@Cartroo, if I understand you correctly my app may have several instances sharing same file system,
but not memory.
Yes - all the instances running on PA share the same underlying filesystem, even if they're running on different servers. So, anything you store in a file will be available to all instances.
It's possible that some of your instances may be running as threads in the same process, and this means they will share memory. So it's possible to write your application to use memory and it will appear to work. However, at a later time it's possible for some instances to run in a different process, or on a completely different server - that's just the way things are when you're running in the cloud. So, you can't assume that you can share memory between instances even if it sometimes seems to work.
I see two options, defining a upper limit of instances (no need to have that much instances) or
somehow put a flag on the file download first within 4 hours and let all other instances use that file
instead of hammering the ftp server. Do you agree?
Limiting the number of instances might help somewhat, but doesn't solve the underlying problem. Let's say you limit the instances to 1, so you can use in-memory storage. What will probably happen is that your instance will go idle for some time, and maybe the system will terminate that process and start it up somewhere else. At that point your memory storage has disappeared.
The second option you mention, to store the data on the filesystem, is definitely the best option in this case, I think. It also shouldn't be too difficult - Python makes it quite easy to do filesystem access. You could easily do something like this:
import fcntl
import os
import time
import urllib2
class FileWithLock(object):
def __init__(self, filename, mode):
self.filename = filename
self.mode = mode
self.fd = None
def __enter__(self):
self.fd = open(self.filename, self.mode)
lock_mode = fcntl.LOCK_EX if self.mode[0] == "w" else fcntl.LOCK_SH
fcntl.lockf(self.fd, lock_mode)
return self.fd
def __exit__(self, t, val, tb):
fcntl.lockf(self.fd, fcntl.LOCK_UN)
self.fd.close()
self.fd = None
return False
def get_data():
data_file = os.path.expanduser("~/my_cache_file")
data = None
try:
info = os.stat(data_file)
except OSError:
info = None
if info is None or time.time() - info.st_mtime > 3600 * 4:
with FileWithLock(data_file, "w") as fd:
data = urllib2.urlopen("http://www.example.com/data").read()
fd.write(data)
else:
with FileWithLock(data_file, "r") as fd:
data = fd.read()
Now I'm not trying to say this code is brilliant (hard-coded URLs and filenames, no proper exception handling, etc.), but it's just an example to get you going. Note the use of file locking to make sure that concurrent requests can't corrupt the cached file. Some might say this is a little paranoid, but I don't like to assume that the Python write()

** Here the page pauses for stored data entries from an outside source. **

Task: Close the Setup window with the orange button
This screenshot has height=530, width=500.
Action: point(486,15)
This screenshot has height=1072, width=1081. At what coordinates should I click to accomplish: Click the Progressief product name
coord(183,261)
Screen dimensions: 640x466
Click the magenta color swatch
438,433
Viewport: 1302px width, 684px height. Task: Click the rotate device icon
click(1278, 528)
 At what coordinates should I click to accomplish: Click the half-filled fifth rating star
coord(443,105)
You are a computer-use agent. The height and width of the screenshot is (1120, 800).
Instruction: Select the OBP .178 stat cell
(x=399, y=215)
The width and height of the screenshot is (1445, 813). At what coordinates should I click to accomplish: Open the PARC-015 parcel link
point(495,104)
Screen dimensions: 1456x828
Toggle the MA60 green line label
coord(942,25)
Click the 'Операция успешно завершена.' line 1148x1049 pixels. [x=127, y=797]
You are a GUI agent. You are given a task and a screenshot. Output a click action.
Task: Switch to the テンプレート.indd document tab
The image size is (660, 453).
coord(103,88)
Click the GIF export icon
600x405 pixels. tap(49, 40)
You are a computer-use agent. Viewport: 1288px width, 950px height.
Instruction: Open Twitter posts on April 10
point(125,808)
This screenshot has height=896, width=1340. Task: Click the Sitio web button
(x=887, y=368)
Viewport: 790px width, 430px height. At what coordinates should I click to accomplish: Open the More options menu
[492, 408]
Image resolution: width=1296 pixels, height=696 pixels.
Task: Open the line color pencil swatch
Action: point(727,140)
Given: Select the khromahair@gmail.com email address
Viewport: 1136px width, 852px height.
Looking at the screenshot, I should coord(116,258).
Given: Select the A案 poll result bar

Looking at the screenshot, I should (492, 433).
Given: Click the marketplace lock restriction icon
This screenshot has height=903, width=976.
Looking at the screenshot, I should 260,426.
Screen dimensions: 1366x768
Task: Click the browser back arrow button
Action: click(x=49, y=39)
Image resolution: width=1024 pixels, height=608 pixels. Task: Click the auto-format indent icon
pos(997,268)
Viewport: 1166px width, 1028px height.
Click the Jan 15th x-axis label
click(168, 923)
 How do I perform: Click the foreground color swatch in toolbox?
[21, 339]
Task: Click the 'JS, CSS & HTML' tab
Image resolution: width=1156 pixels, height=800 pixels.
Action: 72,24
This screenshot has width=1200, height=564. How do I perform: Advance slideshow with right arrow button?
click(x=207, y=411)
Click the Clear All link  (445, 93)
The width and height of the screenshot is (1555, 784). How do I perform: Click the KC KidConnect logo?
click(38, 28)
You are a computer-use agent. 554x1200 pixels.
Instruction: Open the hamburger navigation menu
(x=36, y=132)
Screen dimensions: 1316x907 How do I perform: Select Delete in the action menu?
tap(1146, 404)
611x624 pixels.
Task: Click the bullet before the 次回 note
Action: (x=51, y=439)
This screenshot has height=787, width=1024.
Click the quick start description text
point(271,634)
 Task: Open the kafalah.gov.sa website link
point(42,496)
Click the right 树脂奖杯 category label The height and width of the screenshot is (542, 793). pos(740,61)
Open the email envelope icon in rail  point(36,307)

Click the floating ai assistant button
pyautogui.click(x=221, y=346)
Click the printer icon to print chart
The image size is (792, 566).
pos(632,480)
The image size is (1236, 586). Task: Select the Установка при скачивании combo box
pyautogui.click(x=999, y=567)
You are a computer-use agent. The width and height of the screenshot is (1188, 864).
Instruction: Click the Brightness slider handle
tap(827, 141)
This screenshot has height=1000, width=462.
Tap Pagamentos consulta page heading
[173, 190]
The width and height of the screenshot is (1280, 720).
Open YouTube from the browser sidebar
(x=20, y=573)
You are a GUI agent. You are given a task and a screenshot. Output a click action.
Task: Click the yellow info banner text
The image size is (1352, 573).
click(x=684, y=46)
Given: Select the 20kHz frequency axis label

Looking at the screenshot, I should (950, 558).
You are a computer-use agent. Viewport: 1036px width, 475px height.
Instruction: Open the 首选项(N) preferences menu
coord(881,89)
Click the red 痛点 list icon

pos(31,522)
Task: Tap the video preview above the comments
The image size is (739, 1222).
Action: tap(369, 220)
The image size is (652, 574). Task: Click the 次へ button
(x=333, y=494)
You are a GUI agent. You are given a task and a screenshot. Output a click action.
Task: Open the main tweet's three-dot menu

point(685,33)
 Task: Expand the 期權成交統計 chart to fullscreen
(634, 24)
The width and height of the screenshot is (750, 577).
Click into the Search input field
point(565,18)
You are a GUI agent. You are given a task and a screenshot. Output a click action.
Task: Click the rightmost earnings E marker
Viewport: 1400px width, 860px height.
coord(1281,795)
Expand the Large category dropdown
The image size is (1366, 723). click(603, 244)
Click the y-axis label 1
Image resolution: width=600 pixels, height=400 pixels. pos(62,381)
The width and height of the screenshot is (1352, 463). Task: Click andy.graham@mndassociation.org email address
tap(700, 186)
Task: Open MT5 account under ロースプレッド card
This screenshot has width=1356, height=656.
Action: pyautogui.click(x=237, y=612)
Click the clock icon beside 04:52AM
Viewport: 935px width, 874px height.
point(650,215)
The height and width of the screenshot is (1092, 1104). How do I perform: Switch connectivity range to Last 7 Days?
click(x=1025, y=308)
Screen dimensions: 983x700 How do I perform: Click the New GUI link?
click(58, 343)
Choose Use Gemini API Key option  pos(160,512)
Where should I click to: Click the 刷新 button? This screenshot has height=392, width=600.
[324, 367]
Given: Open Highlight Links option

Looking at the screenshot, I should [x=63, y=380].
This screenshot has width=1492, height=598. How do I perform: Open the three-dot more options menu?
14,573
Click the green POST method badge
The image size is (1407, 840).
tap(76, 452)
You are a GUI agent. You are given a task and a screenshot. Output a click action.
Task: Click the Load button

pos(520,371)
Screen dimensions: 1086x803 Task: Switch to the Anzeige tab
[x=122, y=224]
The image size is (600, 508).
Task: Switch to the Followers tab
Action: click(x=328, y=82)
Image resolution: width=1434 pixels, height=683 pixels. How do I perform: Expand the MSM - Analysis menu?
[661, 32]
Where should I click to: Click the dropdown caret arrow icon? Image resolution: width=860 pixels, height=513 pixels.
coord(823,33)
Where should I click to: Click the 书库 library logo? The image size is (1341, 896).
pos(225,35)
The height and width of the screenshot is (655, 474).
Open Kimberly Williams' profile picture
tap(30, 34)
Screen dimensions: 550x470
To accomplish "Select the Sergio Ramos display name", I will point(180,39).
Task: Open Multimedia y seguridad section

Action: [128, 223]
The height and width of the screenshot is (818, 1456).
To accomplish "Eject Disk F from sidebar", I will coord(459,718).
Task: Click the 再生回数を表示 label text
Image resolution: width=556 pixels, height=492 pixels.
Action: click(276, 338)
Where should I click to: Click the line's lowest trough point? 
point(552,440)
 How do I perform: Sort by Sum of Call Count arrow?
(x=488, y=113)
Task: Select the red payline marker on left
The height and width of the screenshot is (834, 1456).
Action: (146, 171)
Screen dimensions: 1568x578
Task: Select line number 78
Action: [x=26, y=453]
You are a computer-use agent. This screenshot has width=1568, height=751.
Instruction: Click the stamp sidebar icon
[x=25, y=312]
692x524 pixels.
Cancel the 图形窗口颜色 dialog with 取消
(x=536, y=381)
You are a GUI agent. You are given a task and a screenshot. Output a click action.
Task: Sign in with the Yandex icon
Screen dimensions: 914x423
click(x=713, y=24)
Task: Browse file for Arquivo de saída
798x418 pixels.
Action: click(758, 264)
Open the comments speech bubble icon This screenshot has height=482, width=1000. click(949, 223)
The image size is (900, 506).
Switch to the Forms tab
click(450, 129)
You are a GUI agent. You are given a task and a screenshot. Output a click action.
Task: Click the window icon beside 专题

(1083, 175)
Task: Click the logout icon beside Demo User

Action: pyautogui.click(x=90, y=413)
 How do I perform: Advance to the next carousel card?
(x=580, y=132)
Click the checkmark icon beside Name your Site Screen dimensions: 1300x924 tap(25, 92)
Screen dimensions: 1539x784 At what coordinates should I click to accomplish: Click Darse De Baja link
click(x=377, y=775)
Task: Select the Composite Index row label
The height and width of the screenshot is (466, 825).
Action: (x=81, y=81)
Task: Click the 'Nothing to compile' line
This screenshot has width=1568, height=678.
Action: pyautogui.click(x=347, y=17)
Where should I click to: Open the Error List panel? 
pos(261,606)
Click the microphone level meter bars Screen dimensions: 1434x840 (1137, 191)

call maps to an atomic underlying operation, especially on virtualised filesystems like on PA. If something's worth doing, it's worth doing properly!
All that said, you might find it easier to look into httplib2, which is already installed on PA; or a combination of requests, already on PA, and requests-cache, which you'd need to install yourself. Either of these solutions will do transparent caching for you so you don't need to worry about the details.
As an aside, since PA already has requests, perhaps it might be useful to install requests-cache as well?